Task requirements:
A – Reproduce part of the passage on Windows SteadyState and Windows 7 word for word, from "Updated: September 22, 2010" to "limited their flexibility.".
B – For each statement below, decide whether the passage on Windows SteadyState and Windows 7 supports it, answering yes or no and quoting the deciding words from that passage. (i) Windows 7 can redirect an older application's system changes to a location within a user's profile. (ii) Users with standard user accounts can access other users' files on a shared computer. (iii) Applications designed for Windows 7 should already work with standard user accounts.
C – According to the passage on Windows SteadyState and Windows 7, which feature allows businesses to control which applications users can run?

Text under study:

------------------------------------------------------------------------

Updated: September 22, 2010

Applies To: Windows 7

Microsoft developed Windows SteadyState when the Windows management features were less robust and mature than they are today. As an example, many businesses allowed users to log on to their computers with full administrative access, simply because most applications required full access to the computer, and restricting users’ accounts significantly limited their flexibility.

On the other hand, Windows 7 is a modern operating system that supports modern management features. Businesses can more easily deploy standard user accounts (accounts with limited access to the system’s files and settings) without limiting users’ productivity. This contributes significantly to your ability to simulate many Windows SteadyState features by using native Windows 7 features. Additionally, many Group Policy settings are available for restricting computer and user settings, and features like AppLocker™ allow businesses to control which applications users can run.

When users log on to computers as a member of the Administrators group, they can change any file or setting and access other users’ files on shared computers. Obviously, allowing users to log on to shared computers as a member of the Administrators group is not a best practice. When users log on to computers with standard user accounts, they cannot change system files or settings; therefore, standard user accounts protect the computer’s configuration from malicious or accidental changes. Additionally, users with standard user accounts cannot access other users’ files on a shared computer—protecting other users’ privacy.

Users with standard user accounts cannot change system settings or files, but this does not prevent them from using their older applications. Applications that are designed for Windows 7 should already work with standard user accounts. For older applications that are not compatible with standard user accounts, Windows 7 provides the ability to redirect an application’s system changes to a location within a user’s profile. The application believes it has full access to the system, even though it does not. Users can continue using older applications that are not compatible with standard user accounts without affecting other users on a shared computer.

------------------------------------------------------------------------

Record excerpts:
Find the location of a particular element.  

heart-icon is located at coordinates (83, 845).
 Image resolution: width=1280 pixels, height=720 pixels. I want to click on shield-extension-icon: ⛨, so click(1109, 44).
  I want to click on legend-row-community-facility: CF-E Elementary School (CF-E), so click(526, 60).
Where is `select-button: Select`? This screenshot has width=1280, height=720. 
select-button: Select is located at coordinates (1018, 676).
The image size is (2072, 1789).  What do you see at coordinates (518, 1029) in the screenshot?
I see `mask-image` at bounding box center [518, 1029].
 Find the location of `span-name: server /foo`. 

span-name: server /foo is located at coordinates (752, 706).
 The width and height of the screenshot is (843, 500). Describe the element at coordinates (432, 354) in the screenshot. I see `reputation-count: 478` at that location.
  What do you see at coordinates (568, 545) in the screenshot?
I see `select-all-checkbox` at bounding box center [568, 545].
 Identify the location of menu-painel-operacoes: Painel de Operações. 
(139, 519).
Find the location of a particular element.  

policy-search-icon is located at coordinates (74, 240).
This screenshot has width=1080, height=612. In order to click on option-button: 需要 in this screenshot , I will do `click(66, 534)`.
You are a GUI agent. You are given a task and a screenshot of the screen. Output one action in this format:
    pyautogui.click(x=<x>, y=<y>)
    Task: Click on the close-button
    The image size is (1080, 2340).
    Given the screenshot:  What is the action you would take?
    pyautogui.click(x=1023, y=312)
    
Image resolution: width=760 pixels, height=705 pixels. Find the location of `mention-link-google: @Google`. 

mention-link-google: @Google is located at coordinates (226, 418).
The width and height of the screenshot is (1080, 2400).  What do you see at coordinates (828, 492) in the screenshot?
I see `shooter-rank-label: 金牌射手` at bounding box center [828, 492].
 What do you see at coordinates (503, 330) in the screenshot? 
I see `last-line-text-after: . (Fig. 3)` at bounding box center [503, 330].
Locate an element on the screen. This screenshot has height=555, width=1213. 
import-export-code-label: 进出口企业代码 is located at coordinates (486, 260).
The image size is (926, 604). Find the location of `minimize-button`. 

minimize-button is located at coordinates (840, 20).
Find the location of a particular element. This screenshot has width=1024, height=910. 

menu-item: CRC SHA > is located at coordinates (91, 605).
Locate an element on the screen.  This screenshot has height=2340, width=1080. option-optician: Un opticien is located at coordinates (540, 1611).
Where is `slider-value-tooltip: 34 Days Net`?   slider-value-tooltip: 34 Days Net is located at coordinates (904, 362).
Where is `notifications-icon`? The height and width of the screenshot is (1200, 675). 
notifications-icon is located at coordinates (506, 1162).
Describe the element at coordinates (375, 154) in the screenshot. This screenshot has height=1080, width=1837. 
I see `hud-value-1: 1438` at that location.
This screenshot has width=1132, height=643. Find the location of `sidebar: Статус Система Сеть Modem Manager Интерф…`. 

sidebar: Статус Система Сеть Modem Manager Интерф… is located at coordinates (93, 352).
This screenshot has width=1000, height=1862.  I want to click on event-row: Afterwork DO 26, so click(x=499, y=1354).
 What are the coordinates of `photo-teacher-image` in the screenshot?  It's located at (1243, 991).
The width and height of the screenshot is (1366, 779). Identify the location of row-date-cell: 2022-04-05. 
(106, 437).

------------------------------------------------------------------------

Exercise responses:
A –
Updated: September 22, 2010

Applies To: Windows 7

Microsoft developed Windows SteadyState when the Windows management features were less robust and mature than they are today. As an example, many businesses allowed users to log on to their computers with full administrative access, simply because most applications required full access to the computer, and restricting users’ accounts significantly limited their flexibility.

B –
(i) Yes: "Windows 7 provides the ability to redirect an application’s system changes to a location within a user’s profile"
(ii) No: "users with standard user accounts cannot access other users’ files on a shared computer"
(iii) Yes: "Applications that are designed for Windows 7 should already work with standard user accounts."

C – AppLocker™